Igor Lambulić

Personal information
- Date of birth: 21 September 1988 (age 37)
- Place of birth: Titograd, SFR Yugoslavia
- Height: 1.86 m (6 ft 1 in)
- Position: Forward

Youth career
- Zeta

Senior career*
- Years: Team / Apps / (Gls)
- 2005–2006: Zeta / 1 / (0)
- 2006–2007: Pontevedra
- 2007: Beroe Stara Zagora / 8 / (3)
- 2008: Valdevez / 9 / (4)
- 2008: Grbalj / 3 / (0)
- 2009: Rudar Pljevlja / 14 / (2)
- 2009: Kaposvár Rákóczi / 1 / (0)
- 2010–2011: Zeta / 7 / (1)
- 2011: BSK Borča / 0 / (0)
- 2012: Čukarički Stankom / 4 / (0)
- 2014–2015: Slavija Sarajevo / 27 / (3)
- 2015: Dečić / 0 / (0)

= Igor Lambulić =

Montenegrin footballer

Igor Lambulić (Cyrillic: Игop Лaмбулић, born 21 September 1988) is a Montenegrin former professional footballer who played as a forward.
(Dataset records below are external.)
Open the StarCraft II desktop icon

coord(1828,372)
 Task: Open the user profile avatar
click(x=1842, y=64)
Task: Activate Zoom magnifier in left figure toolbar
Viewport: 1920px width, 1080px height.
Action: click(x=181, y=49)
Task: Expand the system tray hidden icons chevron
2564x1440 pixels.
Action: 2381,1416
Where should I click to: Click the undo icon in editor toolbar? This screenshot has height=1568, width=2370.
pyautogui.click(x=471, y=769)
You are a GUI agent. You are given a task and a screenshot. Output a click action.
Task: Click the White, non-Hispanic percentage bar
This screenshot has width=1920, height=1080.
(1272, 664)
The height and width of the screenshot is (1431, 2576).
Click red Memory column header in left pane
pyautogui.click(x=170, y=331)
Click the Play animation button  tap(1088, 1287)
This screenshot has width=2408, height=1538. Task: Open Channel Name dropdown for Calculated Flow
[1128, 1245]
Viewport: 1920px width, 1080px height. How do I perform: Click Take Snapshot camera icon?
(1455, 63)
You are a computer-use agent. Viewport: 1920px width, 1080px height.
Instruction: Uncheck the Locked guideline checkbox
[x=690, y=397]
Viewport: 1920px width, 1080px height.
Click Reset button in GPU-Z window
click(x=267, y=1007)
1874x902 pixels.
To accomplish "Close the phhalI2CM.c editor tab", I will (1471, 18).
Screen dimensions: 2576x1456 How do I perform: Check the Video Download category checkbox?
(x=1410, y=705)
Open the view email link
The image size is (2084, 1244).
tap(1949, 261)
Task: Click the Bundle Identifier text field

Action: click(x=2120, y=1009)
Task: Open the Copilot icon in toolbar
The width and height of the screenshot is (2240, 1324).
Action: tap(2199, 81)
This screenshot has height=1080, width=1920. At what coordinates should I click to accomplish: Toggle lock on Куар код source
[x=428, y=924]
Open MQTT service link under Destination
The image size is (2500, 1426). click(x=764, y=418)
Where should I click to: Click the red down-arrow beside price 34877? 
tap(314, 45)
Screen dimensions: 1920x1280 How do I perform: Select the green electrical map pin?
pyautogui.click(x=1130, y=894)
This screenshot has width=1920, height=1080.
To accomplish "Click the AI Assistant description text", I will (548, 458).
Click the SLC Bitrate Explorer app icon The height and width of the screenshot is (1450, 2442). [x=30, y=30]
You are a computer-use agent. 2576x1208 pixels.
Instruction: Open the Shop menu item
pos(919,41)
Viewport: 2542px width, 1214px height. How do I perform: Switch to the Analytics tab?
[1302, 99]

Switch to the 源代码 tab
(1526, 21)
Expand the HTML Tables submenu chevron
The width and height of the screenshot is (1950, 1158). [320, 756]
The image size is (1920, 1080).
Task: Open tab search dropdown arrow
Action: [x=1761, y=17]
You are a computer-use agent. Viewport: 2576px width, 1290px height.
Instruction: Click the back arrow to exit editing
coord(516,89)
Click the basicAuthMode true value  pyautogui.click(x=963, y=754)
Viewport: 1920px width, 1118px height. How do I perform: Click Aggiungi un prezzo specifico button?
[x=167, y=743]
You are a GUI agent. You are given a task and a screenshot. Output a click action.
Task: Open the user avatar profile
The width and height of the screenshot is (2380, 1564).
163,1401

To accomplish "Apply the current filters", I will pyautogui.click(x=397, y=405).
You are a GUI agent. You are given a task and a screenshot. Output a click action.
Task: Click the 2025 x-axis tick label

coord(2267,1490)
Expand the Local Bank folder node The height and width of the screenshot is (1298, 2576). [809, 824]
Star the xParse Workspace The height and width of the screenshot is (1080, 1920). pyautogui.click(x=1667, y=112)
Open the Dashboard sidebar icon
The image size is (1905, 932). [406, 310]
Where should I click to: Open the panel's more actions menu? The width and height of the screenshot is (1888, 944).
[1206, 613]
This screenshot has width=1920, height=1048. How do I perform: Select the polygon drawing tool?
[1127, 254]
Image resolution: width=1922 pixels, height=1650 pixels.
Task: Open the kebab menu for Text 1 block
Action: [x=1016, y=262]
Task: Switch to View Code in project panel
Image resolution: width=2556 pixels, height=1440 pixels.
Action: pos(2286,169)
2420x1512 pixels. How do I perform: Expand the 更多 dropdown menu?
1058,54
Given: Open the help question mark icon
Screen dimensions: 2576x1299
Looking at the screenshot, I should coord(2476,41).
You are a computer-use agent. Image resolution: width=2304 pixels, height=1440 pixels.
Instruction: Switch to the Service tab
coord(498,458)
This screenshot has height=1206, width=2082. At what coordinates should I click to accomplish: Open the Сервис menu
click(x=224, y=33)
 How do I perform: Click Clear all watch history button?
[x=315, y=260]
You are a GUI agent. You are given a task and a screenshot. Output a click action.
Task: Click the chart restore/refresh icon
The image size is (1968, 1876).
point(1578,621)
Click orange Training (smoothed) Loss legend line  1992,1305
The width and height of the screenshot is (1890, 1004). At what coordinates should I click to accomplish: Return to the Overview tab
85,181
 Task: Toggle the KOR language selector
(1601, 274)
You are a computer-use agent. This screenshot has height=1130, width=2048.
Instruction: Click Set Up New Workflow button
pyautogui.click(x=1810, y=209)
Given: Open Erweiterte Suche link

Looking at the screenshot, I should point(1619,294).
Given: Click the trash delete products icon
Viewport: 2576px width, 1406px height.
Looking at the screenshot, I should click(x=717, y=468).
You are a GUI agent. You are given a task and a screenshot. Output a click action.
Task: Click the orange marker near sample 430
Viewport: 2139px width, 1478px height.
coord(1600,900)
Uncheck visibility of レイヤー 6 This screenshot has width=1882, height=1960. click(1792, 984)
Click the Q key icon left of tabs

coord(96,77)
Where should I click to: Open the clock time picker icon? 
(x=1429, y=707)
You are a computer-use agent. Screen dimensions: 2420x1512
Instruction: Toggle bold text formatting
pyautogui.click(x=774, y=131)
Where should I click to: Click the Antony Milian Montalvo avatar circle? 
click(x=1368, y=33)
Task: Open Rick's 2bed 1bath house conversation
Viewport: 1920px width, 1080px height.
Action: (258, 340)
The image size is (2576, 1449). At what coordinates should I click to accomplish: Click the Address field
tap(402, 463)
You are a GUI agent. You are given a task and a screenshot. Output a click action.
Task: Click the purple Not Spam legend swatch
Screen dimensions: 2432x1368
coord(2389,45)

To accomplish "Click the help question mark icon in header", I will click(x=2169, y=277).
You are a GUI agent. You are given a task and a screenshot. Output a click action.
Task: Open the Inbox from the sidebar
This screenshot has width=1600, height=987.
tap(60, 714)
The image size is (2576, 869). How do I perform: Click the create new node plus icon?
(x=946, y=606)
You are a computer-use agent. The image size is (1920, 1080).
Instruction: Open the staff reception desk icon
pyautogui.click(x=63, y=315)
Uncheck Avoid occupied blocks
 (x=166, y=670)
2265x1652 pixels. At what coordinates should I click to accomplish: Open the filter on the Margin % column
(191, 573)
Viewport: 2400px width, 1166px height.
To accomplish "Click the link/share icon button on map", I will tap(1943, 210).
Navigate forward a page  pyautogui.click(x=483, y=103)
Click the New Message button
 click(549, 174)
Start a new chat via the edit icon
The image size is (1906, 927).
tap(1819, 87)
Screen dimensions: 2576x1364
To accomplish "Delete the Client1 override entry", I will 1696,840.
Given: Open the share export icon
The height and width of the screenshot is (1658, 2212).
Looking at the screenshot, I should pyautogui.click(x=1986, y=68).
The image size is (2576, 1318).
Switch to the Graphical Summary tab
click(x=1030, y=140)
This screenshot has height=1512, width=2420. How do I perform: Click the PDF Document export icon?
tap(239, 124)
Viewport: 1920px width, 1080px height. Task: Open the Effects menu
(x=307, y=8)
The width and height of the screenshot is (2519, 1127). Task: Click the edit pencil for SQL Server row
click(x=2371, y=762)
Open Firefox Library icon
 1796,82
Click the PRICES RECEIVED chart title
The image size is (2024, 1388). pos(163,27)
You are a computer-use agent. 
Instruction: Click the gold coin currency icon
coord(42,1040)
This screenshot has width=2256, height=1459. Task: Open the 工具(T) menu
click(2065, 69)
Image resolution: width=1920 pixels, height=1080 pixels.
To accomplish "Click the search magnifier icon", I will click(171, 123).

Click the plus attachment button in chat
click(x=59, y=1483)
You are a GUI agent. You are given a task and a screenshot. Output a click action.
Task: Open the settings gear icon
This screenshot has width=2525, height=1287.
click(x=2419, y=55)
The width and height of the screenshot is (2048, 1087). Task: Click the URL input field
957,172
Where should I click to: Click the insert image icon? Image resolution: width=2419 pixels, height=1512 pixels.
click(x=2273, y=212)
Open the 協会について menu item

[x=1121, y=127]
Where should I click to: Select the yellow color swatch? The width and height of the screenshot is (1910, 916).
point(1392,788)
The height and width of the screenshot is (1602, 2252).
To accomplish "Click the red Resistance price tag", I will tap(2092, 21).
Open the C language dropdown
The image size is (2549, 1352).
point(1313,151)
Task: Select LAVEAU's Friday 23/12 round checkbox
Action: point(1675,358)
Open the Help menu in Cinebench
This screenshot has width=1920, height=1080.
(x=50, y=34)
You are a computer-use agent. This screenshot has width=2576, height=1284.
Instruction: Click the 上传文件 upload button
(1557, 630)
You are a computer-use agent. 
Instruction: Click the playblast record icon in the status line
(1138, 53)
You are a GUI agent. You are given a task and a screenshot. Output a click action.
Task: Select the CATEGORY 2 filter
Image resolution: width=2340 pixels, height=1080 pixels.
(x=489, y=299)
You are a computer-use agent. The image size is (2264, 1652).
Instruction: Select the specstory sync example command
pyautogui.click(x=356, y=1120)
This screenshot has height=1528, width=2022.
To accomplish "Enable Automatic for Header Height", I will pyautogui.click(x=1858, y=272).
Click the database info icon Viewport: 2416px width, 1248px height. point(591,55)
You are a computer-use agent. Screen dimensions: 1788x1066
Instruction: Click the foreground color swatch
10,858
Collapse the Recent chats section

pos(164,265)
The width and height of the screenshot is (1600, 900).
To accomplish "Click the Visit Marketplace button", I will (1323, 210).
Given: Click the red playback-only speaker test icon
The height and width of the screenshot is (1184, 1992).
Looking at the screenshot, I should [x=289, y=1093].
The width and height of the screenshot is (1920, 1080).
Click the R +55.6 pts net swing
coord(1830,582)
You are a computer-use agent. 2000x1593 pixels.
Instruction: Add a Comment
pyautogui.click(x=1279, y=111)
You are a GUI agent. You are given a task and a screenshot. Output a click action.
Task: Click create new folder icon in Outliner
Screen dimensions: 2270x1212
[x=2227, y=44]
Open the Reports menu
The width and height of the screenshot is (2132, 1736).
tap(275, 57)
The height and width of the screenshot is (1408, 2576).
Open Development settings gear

Now he is the owner of the football management agency Lamfoot international.

==Club career==
Born in Titograd (currently known as Podgorica, Montenegro), he played for Montenegrin club Zeta, Spanish team Pontevedra, Portuguese team Valdevez, Bulgarian club Beroe Stara Zagora, Hungarian club Kaposvár Rákóczi and Serbian SuperLiga side BSK Borča. During the second half of the 2011–12 season and the first half of 2012–13 season he was with FK Čukarički in the Serbian First League. In the winter break of 2013–14 season he joined FK Slavija.